“I felt pride and joy when I returned to Gaza, but at the same time I felt such sadness for the raw destruction apparent just on the walk home,” Ayman Noufel recalled of his entry into the Gaza Strip after escaping from an Egyptian prison earlier in the week.
“We had heard about the revolution and we just called to each other in the cells down the halls, the guards were did nothing as we decided to break down the cell bars with the bed frame; we helped the Egyptians break down their doors. As we ran toward the main gate of the prison some guards shot at us, but others set fire to the gate and we ran under the cover of smoke,” he recalled of the escape.
Detained in 2007 after Hamas forces in Gaza ripped a section of the border wall down, allowing thousands of Strip residents to spill into Egypt, where most bought provisions and fuel.
“I left to get things we needed for the house, I was riding in a car and we passed a checkpoint of Egyptian security. I was arrested and taken immediately to the El-Arish police center where I was questioned and tortured for two weeks,” Noufel said.
Egyptian officials said he was detained for belonging to Hamas. “I spend nine months at the police center then I was transferred into solitary confinement at the Abu Za’bal prison. After two years another Palestinian man shared the cell with me, and we both stayed there until I manged to escape.”
He said he was never told what his charge was.
During the interrogation sessions, Noufal said, “They asked what kind of weaponry Hamas had, how prepared the movement was and what the range of projectiles had reached.”

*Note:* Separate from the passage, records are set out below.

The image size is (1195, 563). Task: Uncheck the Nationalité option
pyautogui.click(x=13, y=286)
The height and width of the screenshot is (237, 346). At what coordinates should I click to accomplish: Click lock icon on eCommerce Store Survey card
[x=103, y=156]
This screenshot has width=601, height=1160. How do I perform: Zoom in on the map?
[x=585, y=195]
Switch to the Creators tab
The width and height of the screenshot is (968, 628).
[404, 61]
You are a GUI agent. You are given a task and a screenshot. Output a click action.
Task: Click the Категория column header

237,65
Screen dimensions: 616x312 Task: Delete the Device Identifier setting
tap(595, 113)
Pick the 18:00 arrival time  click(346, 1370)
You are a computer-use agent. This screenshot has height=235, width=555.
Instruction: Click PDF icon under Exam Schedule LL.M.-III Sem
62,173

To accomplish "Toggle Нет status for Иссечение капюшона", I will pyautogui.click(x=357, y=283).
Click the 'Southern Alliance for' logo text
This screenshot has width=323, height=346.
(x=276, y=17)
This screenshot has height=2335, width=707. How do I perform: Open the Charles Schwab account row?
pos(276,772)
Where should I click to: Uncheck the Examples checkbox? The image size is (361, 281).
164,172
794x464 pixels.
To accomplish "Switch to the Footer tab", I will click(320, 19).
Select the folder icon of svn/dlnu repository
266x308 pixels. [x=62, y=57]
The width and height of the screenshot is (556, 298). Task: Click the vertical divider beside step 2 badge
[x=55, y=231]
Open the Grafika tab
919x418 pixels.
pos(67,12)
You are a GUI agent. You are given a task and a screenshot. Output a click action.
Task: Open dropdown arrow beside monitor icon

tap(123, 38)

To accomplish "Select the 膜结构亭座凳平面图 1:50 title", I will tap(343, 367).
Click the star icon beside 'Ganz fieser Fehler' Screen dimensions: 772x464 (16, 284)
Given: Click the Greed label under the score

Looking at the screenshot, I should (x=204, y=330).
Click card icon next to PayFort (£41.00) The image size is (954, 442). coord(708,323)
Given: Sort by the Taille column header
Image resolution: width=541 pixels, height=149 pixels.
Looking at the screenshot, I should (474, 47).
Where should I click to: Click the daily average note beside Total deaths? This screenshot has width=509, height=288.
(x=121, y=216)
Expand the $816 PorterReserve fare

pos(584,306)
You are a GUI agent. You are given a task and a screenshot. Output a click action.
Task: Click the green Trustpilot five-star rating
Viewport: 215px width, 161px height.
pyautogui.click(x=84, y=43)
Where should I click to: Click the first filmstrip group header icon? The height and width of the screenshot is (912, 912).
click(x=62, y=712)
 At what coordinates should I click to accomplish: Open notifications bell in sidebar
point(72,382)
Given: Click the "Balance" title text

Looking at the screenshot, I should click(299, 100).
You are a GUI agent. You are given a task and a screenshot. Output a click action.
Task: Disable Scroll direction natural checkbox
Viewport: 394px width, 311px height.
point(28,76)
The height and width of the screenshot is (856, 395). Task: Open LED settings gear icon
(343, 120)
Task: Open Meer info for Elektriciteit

After more than a year in detention, Noufal said he started insisting that he know why he was being held.
“We figured out that we were being used as hostages to blackmail Hamas,” he said, adding that the destruction in Gaza when he returned had doubly disturbed him, because he had “not been there with the resistance during the war on Gaza.”
As he got close to home following his escape, Noufal said he feared he would not find his family there. “When I saw the lights on I rejoiced,” he said.
Now, his wife Wesam Hejazi says, the children refuse to go to school, “they will not leave their father’s side for a second, even the youngest who was not even three months old when he was taken, she will not leave the house without him.”